Les libraires indépendants vigilants face à la sortie de crise
Avec un recul de 3,5% entre 2019 et 2020 (chiffre GfK), le secteur du livre n’a, a priori, que peu souffert de la crise sanitaire. Mais derrière ces chiffres rassurants se cache une réelle incertitude notamment pour les libraires indépendants reconnus comme "essentiels" qui ont pourtant vu leur flux de clients baisser.
« En mai 2020, la reprise a été très bonne, nos clients ont répondu présent, nous avons senti qu’ils étaient heureux de revenir malgré des conditions sanitaires très strictes. Il y a eu une belle dynamique jusqu’au reconfinement de novembre », se souvient Anne Martelle, présidente du Syndicat de la librairie française (SLF) et Directrice générale de la librairie Martelle à Amiens.
Fermés pendant plusieurs semaines, les libraires ont eu alors le droit de vendre uniquement en click and collect, bouleversant leur méthode de travail. « Nous n’avons pas pu exercer notre métier qui est avant tout du conseil. Nous avions juste le droit de préparer les commandes passées, et ça, ça a été l’enfer », note-t-elle. Au moment de la réouverture à quelques semaines de Noël, l’engouement de l’été s’est définitivement évanoui, créant une réelle morosité. « Le cœur n’y était pas, l’envie non plus. Ce n’était pas du tout festif, l’impression d’être sous cloche depuis trop longtemps était assez présente », observe Anne Martelle. Poussé par le syndicat des libraires, des éditeurs et des auteurs, le Gouvernement a finalement reconnu en février dernier la qualité "essentielle" des librairies.
Faire preuve de vigilance
« Être reconnu comme essentiel est évidemment une bonne chose. J’aurais mauvaise grâce de me plaindre aujourd’hui par rapport à d’autres secteurs qui sont fermés depuis plusieurs mois, reconnaît Anne Martelle, avant de temporiser : Personne n’avait vu arriver ce troisième confinement. Les centres-villes et lieux de passage sont déserts ! »

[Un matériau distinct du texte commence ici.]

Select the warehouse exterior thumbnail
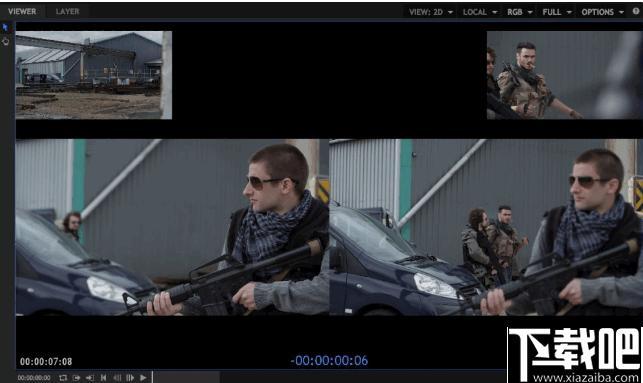The height and width of the screenshot is (383, 643). [x=93, y=75]
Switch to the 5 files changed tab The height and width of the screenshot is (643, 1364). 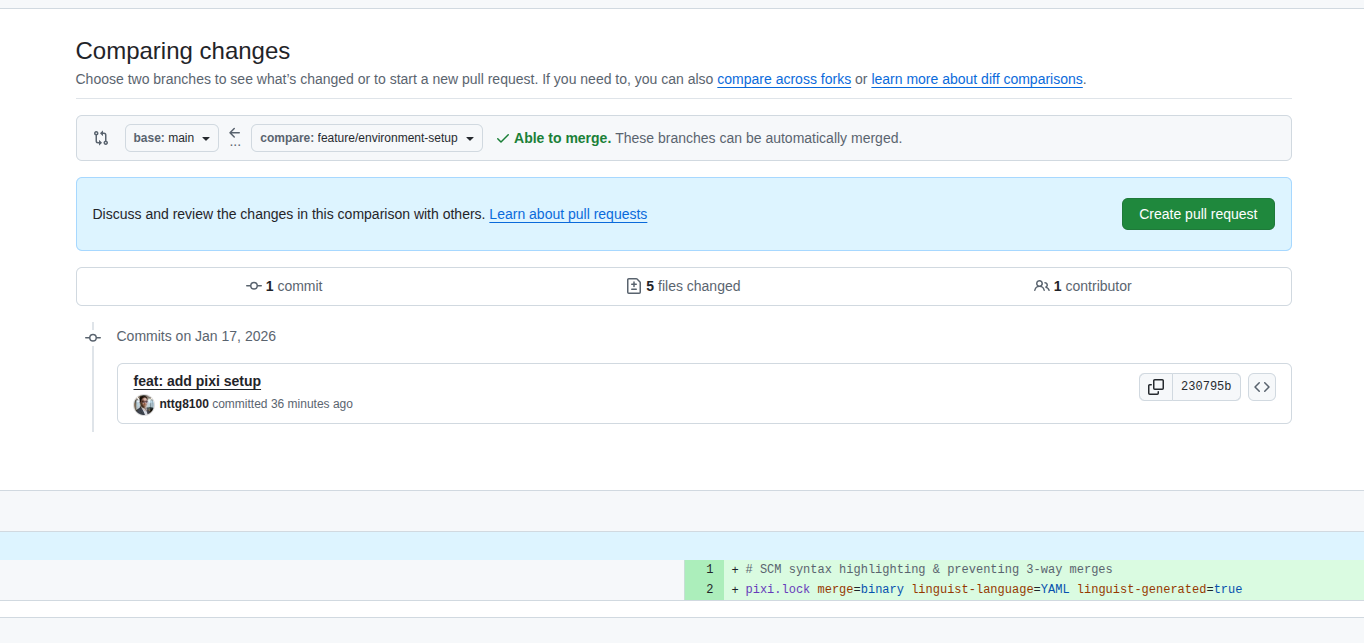(683, 286)
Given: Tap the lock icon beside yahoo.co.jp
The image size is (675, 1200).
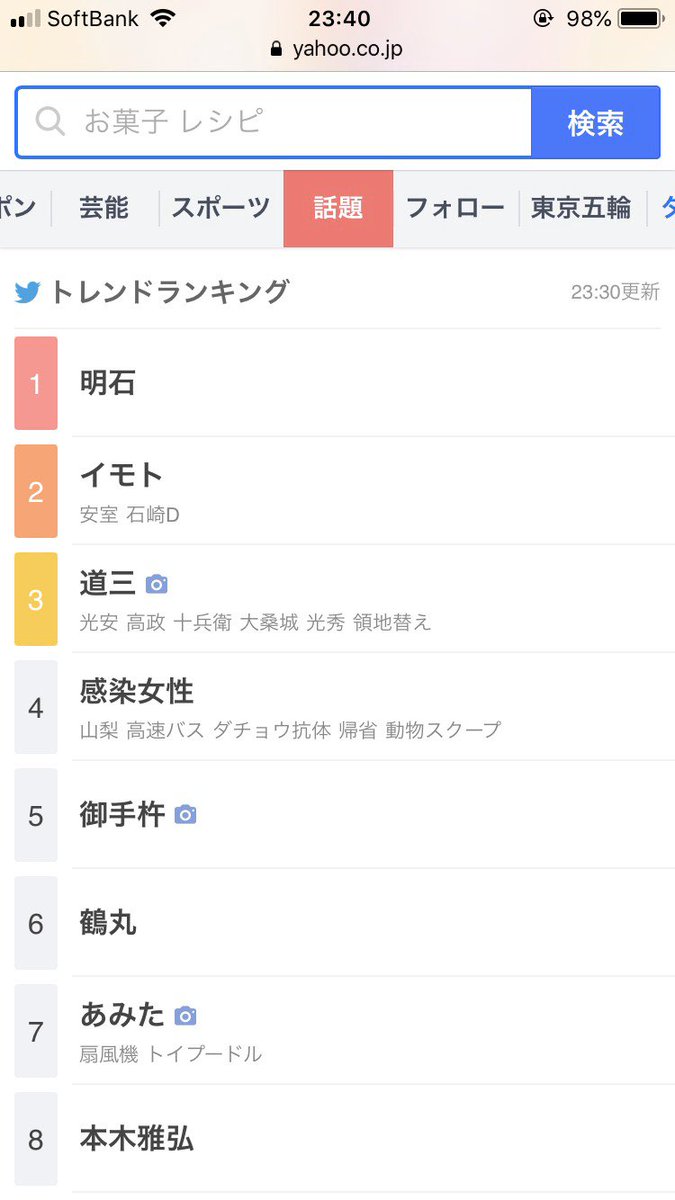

Impossible à l’heure actuelle de dire si la réouverture des commerces et des terrasses, ce 19 mai, profitera également aux libraires qui regardent les mois qui viennent avec crainte. « Nous avons été très bien accompagnés en 2020, mais les aides ne seront pas reconduites cette année. Nous sommes particulièrement vigilants sur la situation des libraires qui sont installés dans des centres commerciaux, près des universités ou des centres d’affaires et sont, de fait, totalement privés de flux », explique Anne Martelle.
Une avalanche de titres
« Personne n’a joué le jeu ou presque », soupire la présidente du SLF. En 2020, 60 541 nouveaux titres ont été publiés contre 68 171 en 2019 (source Livre Hebdo/ Electre data service). Une baisse de 11% qui ne rassure pas les professionnels dont la trésorerie est particulièrement fragile. « Nous sommes toujours sur le fil, mais la situation devient difficilement tenable. En tant que libraires indépendants, notre rôle est de sélectionner des titres, de faire des paris. C’est le sens même de notre métier. Mais devant autant de nouveautés, certains livres sont sacrifiés », prévient Anne Martelle.
Si les ouvrages de vulgarisation philosophique connaissent un franc succès lié à la crise et aux questionnements qu’elle a entraînés, la présidente du Syndicat de la librairie française craint à l’avenir un resserrage autour de valeurs sûres au détriment des jeunes auteurs.